Tuesday, September 15, 2009

Twitter to Allow Advertising

I came across this news announcement this morning about Twitter changing their policies and now allowing advertising. You can read the news release here. I think this is an interesting development for a few reasons. First, some of the most successful advertising on the web has been content based, which means that the the advertiser generally tries to match up ads with the content that is most closely associated with it.

As people read content or search for specific items they are served up ads that relate to what they are reading or searching for in many cases. Most people probably look at this as yet another source of information or products related to what they are doing at the moment. However I am not sure how that would work on Twitter. With so many tweets going on about different topics and different people chiming in at any given time I think it may be more difficult to serve up ads that are relative to the conversation at any given time.
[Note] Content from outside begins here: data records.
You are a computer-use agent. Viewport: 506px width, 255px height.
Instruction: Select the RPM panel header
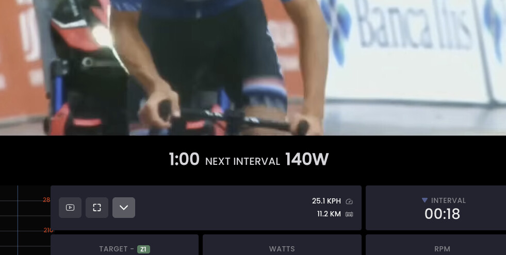pyautogui.click(x=442, y=249)
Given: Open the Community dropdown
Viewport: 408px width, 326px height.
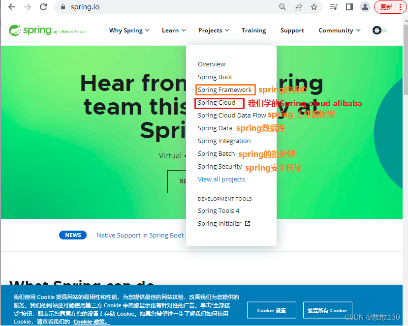Looking at the screenshot, I should tap(339, 30).
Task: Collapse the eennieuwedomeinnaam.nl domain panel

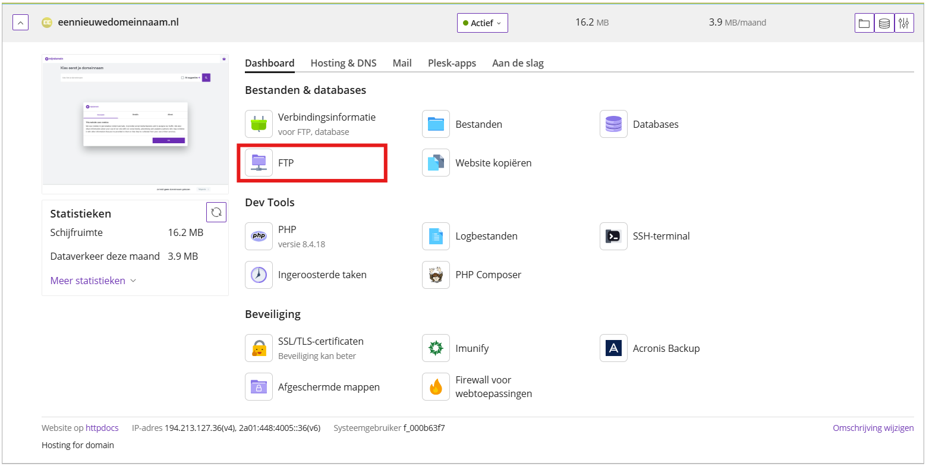Action: tap(20, 23)
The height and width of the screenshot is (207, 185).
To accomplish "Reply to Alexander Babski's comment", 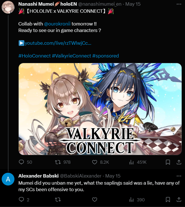I will point(21,199).
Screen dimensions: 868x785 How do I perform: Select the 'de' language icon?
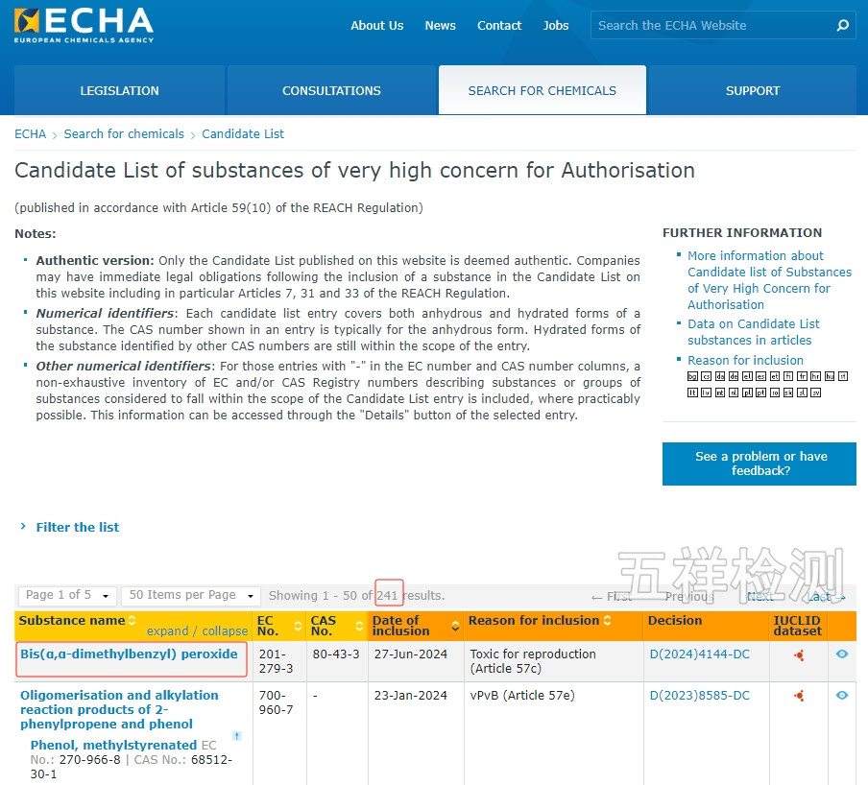click(x=734, y=376)
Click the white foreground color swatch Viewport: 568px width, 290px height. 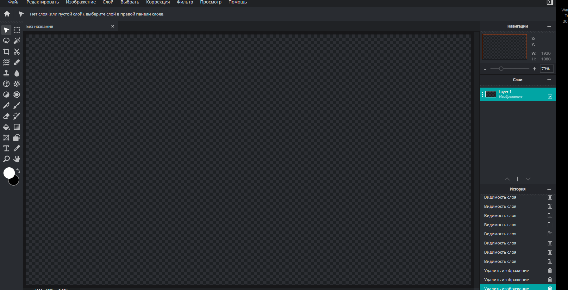coord(9,173)
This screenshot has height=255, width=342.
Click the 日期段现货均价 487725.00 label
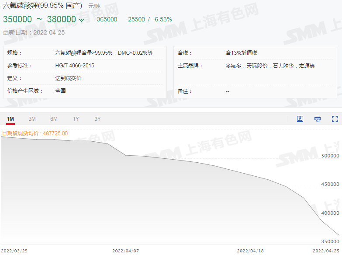point(35,133)
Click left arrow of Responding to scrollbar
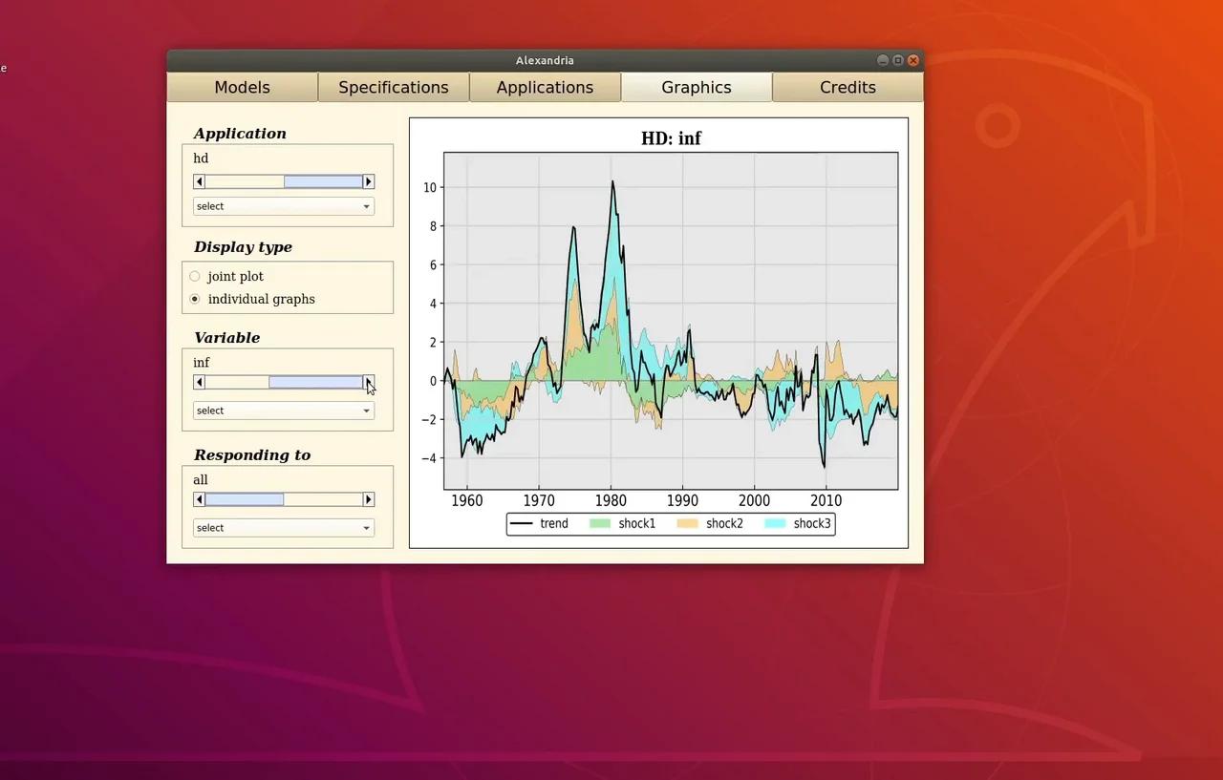This screenshot has width=1223, height=780. 199,498
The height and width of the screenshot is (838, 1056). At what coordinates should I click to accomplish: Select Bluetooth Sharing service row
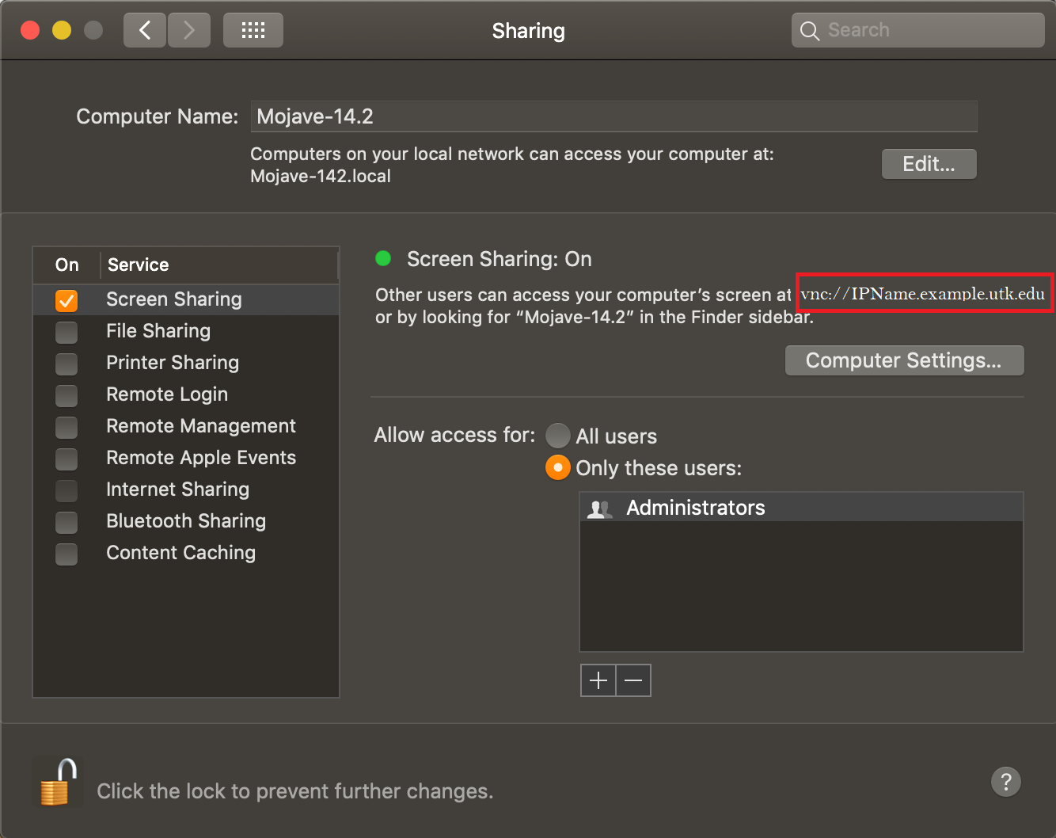tap(186, 521)
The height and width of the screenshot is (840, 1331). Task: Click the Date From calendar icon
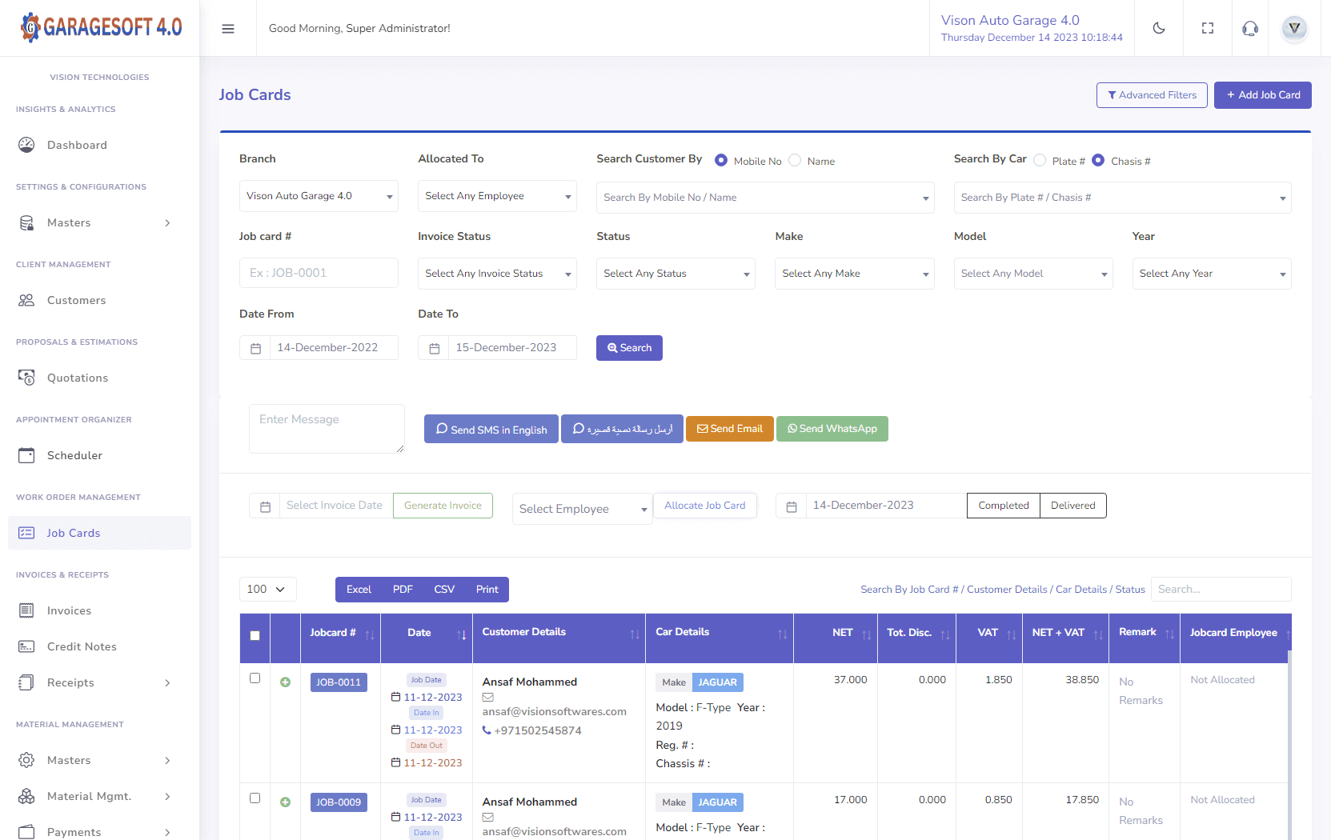point(255,348)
In my opinion that may depress the response of those ads. Of course as a direct marketer I never know the answer to these types of questions without actually testing it, but it certainly seems logical that this is a distinct possibility.

In the release Sean Corcoran, analyst at Forrester, said "You can combine research and public relations and CRM and direct marketing in one place, both quantitatively and qualitatively, which is very strong," I agree with this up to his comment about direct marketing. Direct marketing is a very different animal than PR. At the moment I am not sure how he is making the leap that this move by Twitter incorporates direct marketing. In fact, I think that it is the direct marketing element that may be missing from the equation as stated above.

However the concept of linking CRM and PR together is extremely intriguing. Typical CRM data comes from touches with a customer as a the result of delivering a product or service to a customer from departments like sales, marketing, shipping, accounting, etc., but typically not PR. I happen to be of the school of thought that social media is revolutionizing the way we learn about customer wants and needs to be able to gather that information and somehow integrate it into CRM gives a much more full picture of a customer than marketers may have had before.